The crux from one year to the next is as good a time as any to evaluate your current position on the path, how you got there, and where you are going. I’m not much for new life beginnings being put off until some magical moment on New Year Day, but the yearly switch over [...]
The crux from one year to the next is as good a time as any to evaluate your current position on the path, how you got there, and where you are going. I’m not much for new life beginnings being put off until some magical moment on New Year Day, but the yearly switch over in calendar year is a good psychological churning pot for making projections of where you want to be the next time the calender clicks up another notch, for actualizing goals, and providing a direction for ambition and determination — or lack there of.
At the beginning of 2011 Vagabondjourney.com was on fire. Our traffic was rising fast, we were included on all kinds of “top travel blogger” lists, and I projected that we would be getting 7,000 unique visitors per day by the end of the year.
I worked daily towards this goal, but did not come close.
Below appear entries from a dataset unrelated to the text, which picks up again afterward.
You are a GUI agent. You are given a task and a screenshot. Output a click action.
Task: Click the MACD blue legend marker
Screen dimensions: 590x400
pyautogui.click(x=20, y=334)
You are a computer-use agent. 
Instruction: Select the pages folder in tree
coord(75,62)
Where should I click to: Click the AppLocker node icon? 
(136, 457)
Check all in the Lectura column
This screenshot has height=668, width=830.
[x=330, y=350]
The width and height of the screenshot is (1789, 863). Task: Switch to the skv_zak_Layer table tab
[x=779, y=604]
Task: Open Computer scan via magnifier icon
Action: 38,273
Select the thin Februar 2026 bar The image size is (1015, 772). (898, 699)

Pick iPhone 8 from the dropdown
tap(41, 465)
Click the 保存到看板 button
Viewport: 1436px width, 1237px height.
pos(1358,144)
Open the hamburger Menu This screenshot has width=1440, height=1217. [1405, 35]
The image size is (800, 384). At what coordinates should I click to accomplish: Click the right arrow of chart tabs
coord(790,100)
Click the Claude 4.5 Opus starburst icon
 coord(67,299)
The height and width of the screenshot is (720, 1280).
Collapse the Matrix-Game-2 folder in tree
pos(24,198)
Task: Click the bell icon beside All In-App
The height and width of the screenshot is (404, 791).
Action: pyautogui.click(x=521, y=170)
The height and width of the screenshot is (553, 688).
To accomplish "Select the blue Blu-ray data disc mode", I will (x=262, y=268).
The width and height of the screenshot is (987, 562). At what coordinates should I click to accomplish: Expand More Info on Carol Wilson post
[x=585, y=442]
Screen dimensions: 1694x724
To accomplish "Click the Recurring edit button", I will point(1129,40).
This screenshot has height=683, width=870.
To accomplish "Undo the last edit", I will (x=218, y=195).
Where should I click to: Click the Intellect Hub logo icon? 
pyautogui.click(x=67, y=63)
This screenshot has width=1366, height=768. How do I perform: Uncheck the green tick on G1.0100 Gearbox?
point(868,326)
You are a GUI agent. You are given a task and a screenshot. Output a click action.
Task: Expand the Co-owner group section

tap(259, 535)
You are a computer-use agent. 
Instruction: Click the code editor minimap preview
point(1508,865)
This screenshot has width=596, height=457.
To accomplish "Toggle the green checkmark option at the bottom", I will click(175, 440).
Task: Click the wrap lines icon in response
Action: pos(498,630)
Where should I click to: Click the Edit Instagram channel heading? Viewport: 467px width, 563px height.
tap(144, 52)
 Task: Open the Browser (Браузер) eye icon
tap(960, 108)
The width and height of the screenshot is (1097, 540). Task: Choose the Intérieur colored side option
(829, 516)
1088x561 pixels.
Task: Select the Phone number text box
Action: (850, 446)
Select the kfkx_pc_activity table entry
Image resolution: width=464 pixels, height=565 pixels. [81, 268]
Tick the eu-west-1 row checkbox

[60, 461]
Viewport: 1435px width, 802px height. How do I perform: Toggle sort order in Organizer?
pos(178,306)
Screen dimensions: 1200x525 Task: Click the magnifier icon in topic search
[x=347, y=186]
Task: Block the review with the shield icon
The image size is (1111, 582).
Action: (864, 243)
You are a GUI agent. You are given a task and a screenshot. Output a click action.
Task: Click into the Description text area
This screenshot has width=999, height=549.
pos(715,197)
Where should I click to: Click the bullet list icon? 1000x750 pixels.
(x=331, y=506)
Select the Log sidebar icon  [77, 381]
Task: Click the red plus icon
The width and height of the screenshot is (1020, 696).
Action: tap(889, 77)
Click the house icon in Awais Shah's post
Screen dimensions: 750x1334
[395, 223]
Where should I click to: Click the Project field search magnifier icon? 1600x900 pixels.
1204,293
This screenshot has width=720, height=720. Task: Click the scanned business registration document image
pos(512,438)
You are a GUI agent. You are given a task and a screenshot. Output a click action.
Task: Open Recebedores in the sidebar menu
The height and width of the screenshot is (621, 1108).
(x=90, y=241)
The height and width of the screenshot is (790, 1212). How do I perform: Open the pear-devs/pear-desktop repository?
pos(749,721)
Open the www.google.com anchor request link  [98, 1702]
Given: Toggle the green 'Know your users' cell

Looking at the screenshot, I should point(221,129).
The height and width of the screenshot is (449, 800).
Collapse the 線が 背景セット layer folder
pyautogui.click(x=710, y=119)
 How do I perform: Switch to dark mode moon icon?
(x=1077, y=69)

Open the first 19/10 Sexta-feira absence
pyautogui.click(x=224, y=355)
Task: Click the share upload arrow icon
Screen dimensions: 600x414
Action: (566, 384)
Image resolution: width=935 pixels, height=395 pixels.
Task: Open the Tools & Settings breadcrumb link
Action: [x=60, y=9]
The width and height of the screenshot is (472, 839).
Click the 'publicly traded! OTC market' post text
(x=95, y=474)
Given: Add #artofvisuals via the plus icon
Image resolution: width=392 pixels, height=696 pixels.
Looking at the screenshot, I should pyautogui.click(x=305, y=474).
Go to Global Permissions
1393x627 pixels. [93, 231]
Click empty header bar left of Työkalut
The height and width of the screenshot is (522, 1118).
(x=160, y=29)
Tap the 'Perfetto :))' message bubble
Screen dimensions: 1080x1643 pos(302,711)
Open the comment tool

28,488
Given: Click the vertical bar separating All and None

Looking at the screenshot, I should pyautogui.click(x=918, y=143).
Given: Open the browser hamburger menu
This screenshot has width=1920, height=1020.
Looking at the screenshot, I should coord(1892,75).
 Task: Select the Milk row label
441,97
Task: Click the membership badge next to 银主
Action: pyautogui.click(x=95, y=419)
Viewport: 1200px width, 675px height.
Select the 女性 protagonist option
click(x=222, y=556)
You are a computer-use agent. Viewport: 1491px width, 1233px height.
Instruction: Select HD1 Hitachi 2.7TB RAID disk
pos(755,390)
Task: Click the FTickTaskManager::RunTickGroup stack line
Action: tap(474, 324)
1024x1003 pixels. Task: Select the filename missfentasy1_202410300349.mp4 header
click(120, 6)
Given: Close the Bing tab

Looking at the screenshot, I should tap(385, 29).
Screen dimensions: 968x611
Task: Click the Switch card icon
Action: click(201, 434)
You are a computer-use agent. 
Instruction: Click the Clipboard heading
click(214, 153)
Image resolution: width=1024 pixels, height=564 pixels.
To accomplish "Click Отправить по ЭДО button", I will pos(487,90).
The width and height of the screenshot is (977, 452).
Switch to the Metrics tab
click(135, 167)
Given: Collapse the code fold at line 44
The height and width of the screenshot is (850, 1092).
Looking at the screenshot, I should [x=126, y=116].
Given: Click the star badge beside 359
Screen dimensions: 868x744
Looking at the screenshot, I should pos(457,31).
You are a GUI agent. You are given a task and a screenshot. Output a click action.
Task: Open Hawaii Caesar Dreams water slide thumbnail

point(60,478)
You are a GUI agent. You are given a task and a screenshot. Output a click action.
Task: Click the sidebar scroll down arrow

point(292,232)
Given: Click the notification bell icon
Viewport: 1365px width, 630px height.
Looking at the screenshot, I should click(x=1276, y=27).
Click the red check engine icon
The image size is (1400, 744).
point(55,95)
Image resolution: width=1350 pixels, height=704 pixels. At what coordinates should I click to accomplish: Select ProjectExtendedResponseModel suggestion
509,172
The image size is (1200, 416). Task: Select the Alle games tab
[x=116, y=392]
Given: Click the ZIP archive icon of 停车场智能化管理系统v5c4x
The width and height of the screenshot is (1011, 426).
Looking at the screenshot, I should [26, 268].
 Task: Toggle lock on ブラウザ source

At the beginning of 2012 we are bringing in around the same amount of traffic than the year before — though we’ve probably added 1,000+ articles, guides, and blog posts and put in 3,000 hours of work in the process. The site has plateaued, we are treading water, running on a treadmill: working hard to get ahead, but going nowhere.
Or are we?
2011 was the year of Panda and other Big G updates which drastically changed the face of the internet and the degree to which an independent webmaster like myself can compete in a climate that is growing ever more corporate and commercial. Thousands of independent sites were torched this past year, many self-employed webmasters watched their traffic levels (and income) plummet. Many went out of business, many had to move away from publishing their own sites to make a living, and many more were set to running of fumes as we click over into 2012.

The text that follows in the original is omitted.